Listing of document and screenshot pointing entries
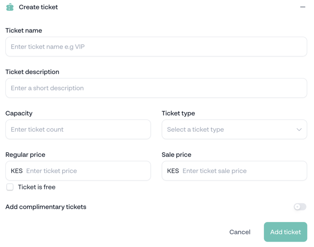The height and width of the screenshot is (247, 314).
Task: Click the chevron arrow in Ticket type field
Action: point(299,130)

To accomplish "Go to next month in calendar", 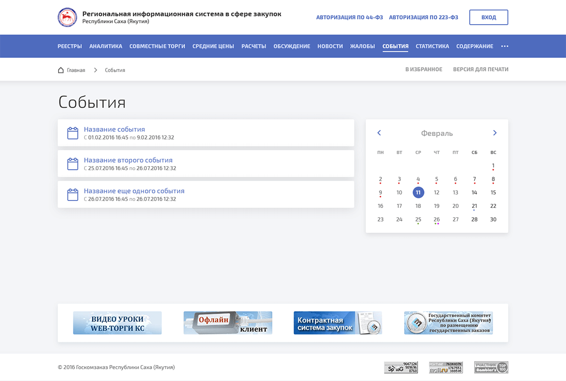I will (x=495, y=133).
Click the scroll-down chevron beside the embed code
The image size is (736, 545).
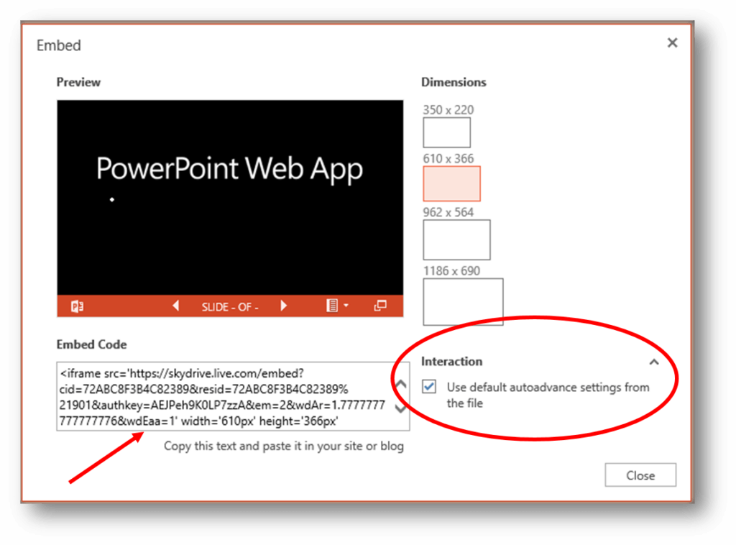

**DO THIS**
Rewrite the lines of the listing as a JSON list of strings, one string per line and with blank lines omitted, starting with the line containing "Click the scroll-down" and continuing through the end of the listing. Leave the pictures out of the answer.

**REPLY TO THE TASK**
[
  "Click the scroll-down chevron beside the embed code",
  "The image size is (736, 545)."
]